Clash (London Calling)
Ce serait pouvoir mais n’oser pas, ou ne pas trouver la ressource suffisante. Ne jamais sauter l’unique pas. Ne jamais savoir s’il y avait un seul pas de peur d’une longue marche. Ne pas faire la révolution parce que ça ne marche plus, mais ne pas adhérer non plus aux Verts parce que le guichet d’adhésion ferme le weekend (et parce que c’est pas mal, non plus, le PC, et alors pourquoi choisir). Ne pas trouver un mec bien parce qu’on cherche trop, ou pas assez, ou mal, et puis de toute façon j’ai déjà baisé cette semaine alors c’est pas urgent, et puis j’ai encore plein de contacts RezoG qui me parlent sous MSN donc ça va.
Mes lectures de vacances sont réactionnaires, mes désirs dans la vie sont bourgeois, mon esthétique sexuelle est Partido Popular, j’ai des valeurs, je suis propriétaire, ma banque a un nom de droite (j’ai une banque). C’était bien la peine de donner des leçons de progressisme à ma soeur (cela étant je suis sûr qu’elle se réveillerait pas si la révolution tombait un dimanche).
J’ai l’impression de me gâcher.

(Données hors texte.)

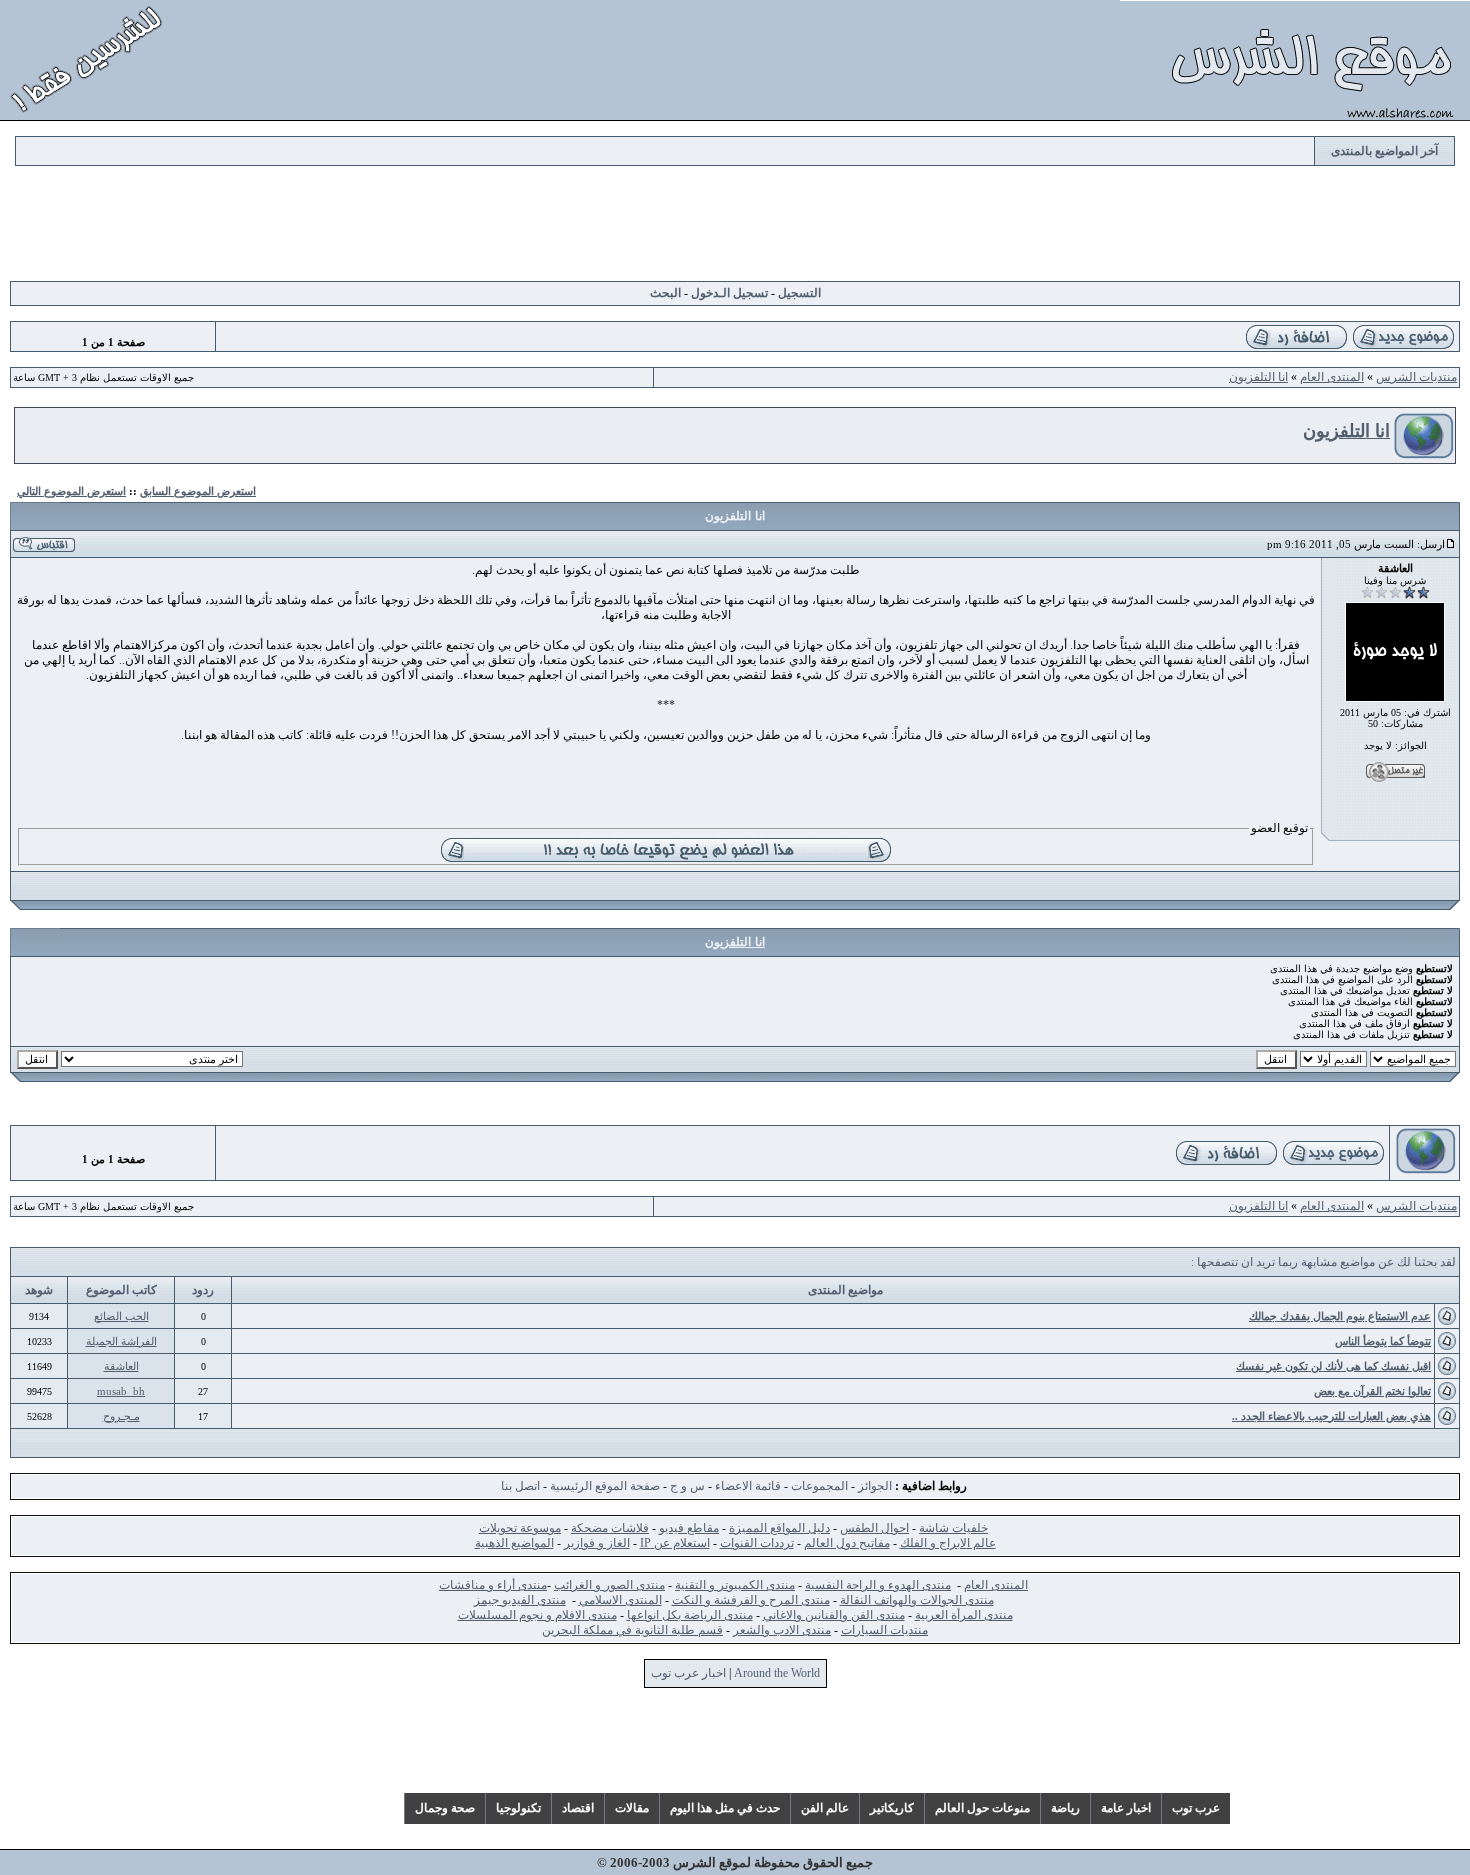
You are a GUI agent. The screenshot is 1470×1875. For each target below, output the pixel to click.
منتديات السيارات (884, 1630)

Le narcissisme n’est pourtant pas un truc que je m’avoue si souvent, j’ai mes pudeurs avec moi. Mais je me sens hyper-prêt pour l’amour, ou le pouvoir, ou le prix Interallié, mais je ne fais rien, peut-être pour toutes les raisons déjà dites, peut-être pour ne pas choisir l’un vis-à-vis des autres (ou ne pas me détromper). Certainement par conformisme et par risque-adversité.
Et y’a pas que moi. Cette génération pêche par absence d’idéologie (comme disait Alain-Gérard Slama mais dans un autre contexte). Par fainéantise, par aboulie, par mollesse, par embourgeoisement, par goût du confort, par égoïsme, par dévoiement de son érudition et de sa santé physique. Peut-être que je suis maoïste en fait.

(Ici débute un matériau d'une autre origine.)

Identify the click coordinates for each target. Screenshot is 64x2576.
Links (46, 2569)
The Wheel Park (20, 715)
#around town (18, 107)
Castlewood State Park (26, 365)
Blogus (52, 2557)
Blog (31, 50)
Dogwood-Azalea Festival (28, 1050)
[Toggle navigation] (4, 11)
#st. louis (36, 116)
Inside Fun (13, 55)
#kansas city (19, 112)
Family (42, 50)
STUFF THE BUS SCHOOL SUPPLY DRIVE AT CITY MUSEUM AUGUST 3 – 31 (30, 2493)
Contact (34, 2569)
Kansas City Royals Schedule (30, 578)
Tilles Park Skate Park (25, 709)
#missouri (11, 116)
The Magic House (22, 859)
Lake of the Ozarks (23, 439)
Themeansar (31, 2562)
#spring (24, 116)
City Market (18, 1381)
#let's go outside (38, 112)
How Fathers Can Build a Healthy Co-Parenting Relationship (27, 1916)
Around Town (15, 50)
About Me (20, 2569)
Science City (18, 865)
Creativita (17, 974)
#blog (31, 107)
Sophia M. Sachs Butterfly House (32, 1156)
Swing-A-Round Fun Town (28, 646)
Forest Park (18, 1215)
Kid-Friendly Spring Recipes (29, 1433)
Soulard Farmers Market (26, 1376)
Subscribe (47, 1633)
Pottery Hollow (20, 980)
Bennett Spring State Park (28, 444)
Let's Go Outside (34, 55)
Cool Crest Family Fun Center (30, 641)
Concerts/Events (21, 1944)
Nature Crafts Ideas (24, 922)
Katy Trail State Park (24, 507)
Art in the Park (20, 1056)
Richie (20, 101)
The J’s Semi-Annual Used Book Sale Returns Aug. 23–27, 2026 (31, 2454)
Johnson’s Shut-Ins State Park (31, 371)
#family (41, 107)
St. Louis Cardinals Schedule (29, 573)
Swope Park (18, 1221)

Je crains que ci-dessus ce ne soit pas cohérent. Ou, ce qui est peut-être pire, ressemble à une chanson de Saez (je n’ai qu’une idée approximative, mais pas positive, de la musique de Saez). Mon lectorat n’est pas très cohérent non plus, et super-infidèle en plus (c’est pour ça que je peux pas vendre d’espaces de pub, parce que si François B2 venait encore je pourrais fourguer des trucs à Areva, et puis BoxingBoy est en Uruguay donc Cyrillus Babies n’est plus intéressé). C’est un signe de la dépression ou de la paranoïa critique de ne plus savoir arrêter le flux ses mots, comme ça.
A propos de paranoïa, il me semble que mes amis sont distants, ce sentiment n’est pas neuf mais tout l’alimente. Je prétends que je veux partir loin, profiter de ce que je ne manquerai pas pour qu’ils me manquent moins. Tout recommencer comme j’ai fait en 1993, en 1995, en 1996, en 1998, en 2002.
Voilà, voilà pourquoi je suis en apesanteur affective: je ne sais pas si je ressens quelque chose et si oui, quoi (douleur, désir, joie, chagrin).
Curieusement, je n’ai toujours pas commencé à parler de la semaine écoulée ni à mettre des petites vignettes avec des commentaires drôles et équivoques (comme ça Gilles fait une pause et Comité s’emmerde moins au travail).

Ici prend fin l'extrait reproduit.